Claude GERARD a toujours eu le courage de défendre des films « difficiles » quelle que soit la cause de ces difficultés. L’exemple le plus frappant en est la décision qu’il a prise en programmant « La Dernière Tentation du Christ » de Martin Scorsese. Un groupe d’extrême droite se prétendant catholique a détruit le cinéma.

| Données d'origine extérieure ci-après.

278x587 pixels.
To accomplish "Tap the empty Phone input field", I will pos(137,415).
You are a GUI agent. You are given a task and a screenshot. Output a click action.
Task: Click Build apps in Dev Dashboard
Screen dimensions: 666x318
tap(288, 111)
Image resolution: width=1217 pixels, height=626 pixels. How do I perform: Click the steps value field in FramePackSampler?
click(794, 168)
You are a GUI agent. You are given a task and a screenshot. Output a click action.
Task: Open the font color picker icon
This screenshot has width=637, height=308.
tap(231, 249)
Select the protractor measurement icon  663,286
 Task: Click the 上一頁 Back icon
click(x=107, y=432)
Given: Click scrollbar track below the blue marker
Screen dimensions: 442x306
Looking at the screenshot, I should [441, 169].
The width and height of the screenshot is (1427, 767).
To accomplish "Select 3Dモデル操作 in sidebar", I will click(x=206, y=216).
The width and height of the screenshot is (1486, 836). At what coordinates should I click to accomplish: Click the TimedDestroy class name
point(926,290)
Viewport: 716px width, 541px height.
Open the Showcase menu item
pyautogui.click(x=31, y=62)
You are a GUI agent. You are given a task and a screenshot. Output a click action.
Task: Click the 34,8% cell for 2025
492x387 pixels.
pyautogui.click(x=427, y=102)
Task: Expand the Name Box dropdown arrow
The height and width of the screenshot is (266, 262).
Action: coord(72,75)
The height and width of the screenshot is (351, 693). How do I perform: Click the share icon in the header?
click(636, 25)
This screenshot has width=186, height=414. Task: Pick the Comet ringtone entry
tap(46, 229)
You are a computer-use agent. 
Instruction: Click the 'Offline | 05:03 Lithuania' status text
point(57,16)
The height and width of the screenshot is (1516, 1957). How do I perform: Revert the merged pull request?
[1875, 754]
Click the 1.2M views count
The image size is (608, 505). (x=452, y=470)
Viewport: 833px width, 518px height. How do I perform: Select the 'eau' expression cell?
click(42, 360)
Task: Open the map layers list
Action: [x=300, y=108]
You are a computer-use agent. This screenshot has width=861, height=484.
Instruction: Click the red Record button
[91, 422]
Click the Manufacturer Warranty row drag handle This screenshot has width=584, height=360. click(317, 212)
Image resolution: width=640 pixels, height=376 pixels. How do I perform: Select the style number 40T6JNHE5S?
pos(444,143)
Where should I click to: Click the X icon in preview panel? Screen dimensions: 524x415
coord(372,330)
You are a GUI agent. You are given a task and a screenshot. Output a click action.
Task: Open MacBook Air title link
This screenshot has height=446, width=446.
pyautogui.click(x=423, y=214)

Wikipédia rappelle cette agression

Produis-moi si tu peux

« L’humoriste Marine Baousson, dans ce podcast « Produis-moi si tu peux » nous parle de la thématique de la production cinématographique et audiovisuelle, et ce sous divers angles de vue : la production depuis #MeToo, la diversité dans le cinéma, la portée de Youtube ou encore la production plus respectueuse de l’environnement. L’un des épisodes est consacré à « Caméra Café », émission de M6 du début des années 2000, et en raconte les coulisses et le succès avec Bruno Solo. Un autre évoque, avec Alex Ramires, l’humour dans le spectacle vivant.
(source Stratégie.fr)
On y trouve aussi les étapes de la naissance d’un film, le régime des intermittents. Tout cela avec des extraits de scènes cultes, de l’humour et un réel sens de la pédagogie.